This post is a return to the form of a true rant. What is a true rant? Specifically, it's when you riff on one topic, land on something that reminds you of something else you hate, at which point you switch to that topic, and go off on that. Generally, it's a bunch of complaining. When that complaining is combined with a lot of grammatical mistakes it is referred to as a blog.

But this is not a blog.

[Transition to rant about blogs]

How is this different from a blog?

Well, a blog can be, "look at my pictures from my weekend!" followed by twenty pictures you did not ask to see (but still enjoy looking at! Seriously, friends, seriously.)

A blog also might also read like a laundry-list of activities, juxtaposed with thoughts from those activities.
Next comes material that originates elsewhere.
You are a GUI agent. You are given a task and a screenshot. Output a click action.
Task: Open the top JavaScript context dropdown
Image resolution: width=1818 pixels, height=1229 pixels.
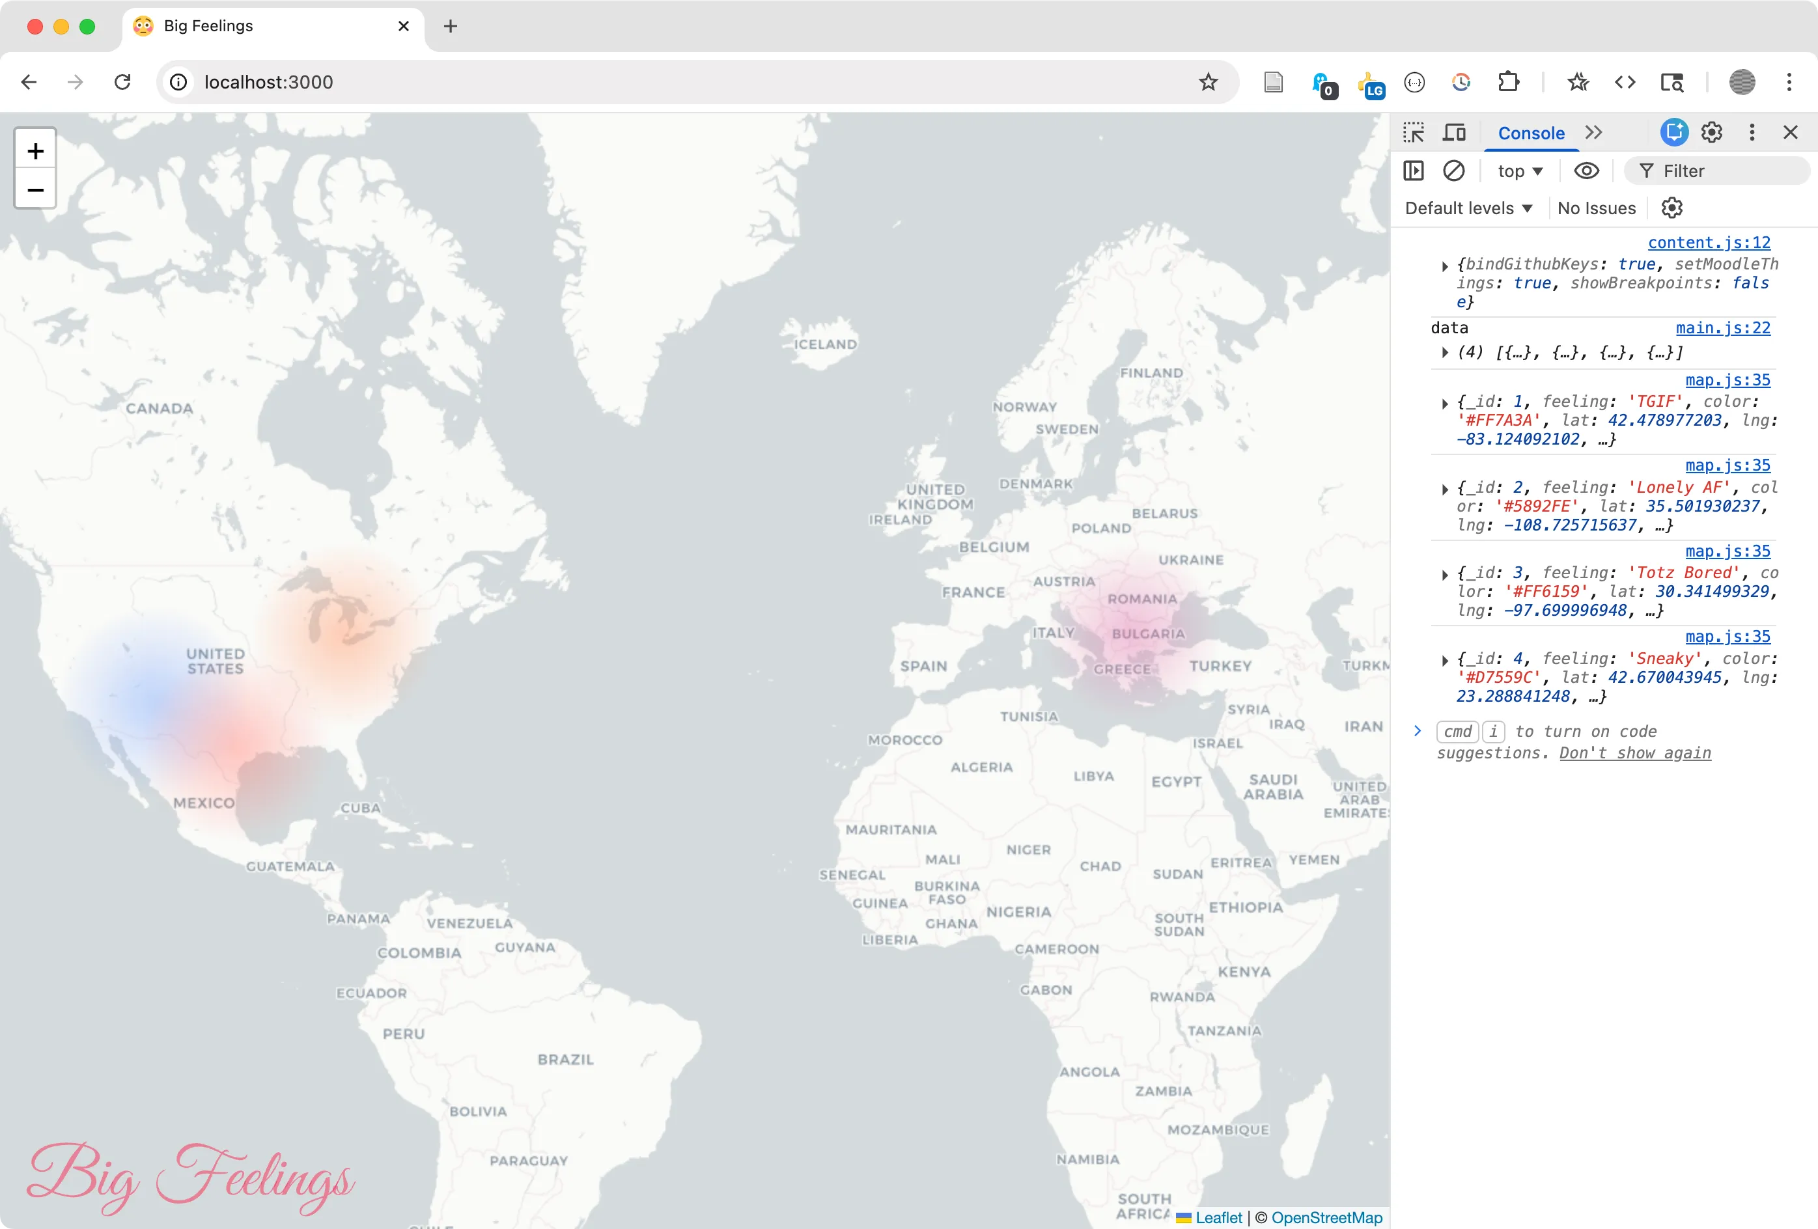click(1519, 170)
"Today I took the dog for a walk, and was thinking that man, I should do this more often! When the dog poops outdoors, it is SO much easier to clean up!"

Yes, cheap joke, but stay with me - we're ranting about blogs.

The complex blogger might go even further, and get a bit post-modern in his or her entry, acknowledging the role of the reader, such as:

"You might be thinking, hey stupid, you should have known about the pooping patterns of dogs BEFORE you purchased that animal. What can I say? I'm from the City."

I have no idea if the "the" in "the City" is supposed to be capitalized, and I refuse to look it up in this context - a reference to San Francisco.

[Transition...]

To this day, I honestly get confused when someone calls Frisco "the city." Since my mid-twenties, I have been a stickler for people using the appropriate or nearly appropriate, or a closely accurate words to describe specific things. I don't know if it's just getting old, or I don't want to assume I know what people mean when they say something vague, like "the city."

You're going where? Oh, SF. Why didn't you just say so? You know, there are lots of cities. In fact, San Jose AND San Diego have more people than San Fran. Look it up. It's true.

The OTHER thing I deplore about San Francisco is the disdain for Los Angeles. I suppose it isn't representative of the entire city, and so I shouldn't characterize it as such. But man, when you're in the city by the bay, and you mention you're from LA, watch out. Here are some things people - who I don't know very well, but have reason to be polite to - ie: they're friends with my friend who lives up in Nor Cal - have said when they find I'm from LA.

"Is it hard to breathe down there?"

"Do you like, drive a lot?"

"How are the movie stars?"

"Do you ever get sick of the superficiality?"

"What's your screenplay about?"

The answers:

No.
No.
Cool.
No.
A romantic comedy between a strict parking enforcement agent and a girl who breaks all the rules.

At least, that's what one of them is about.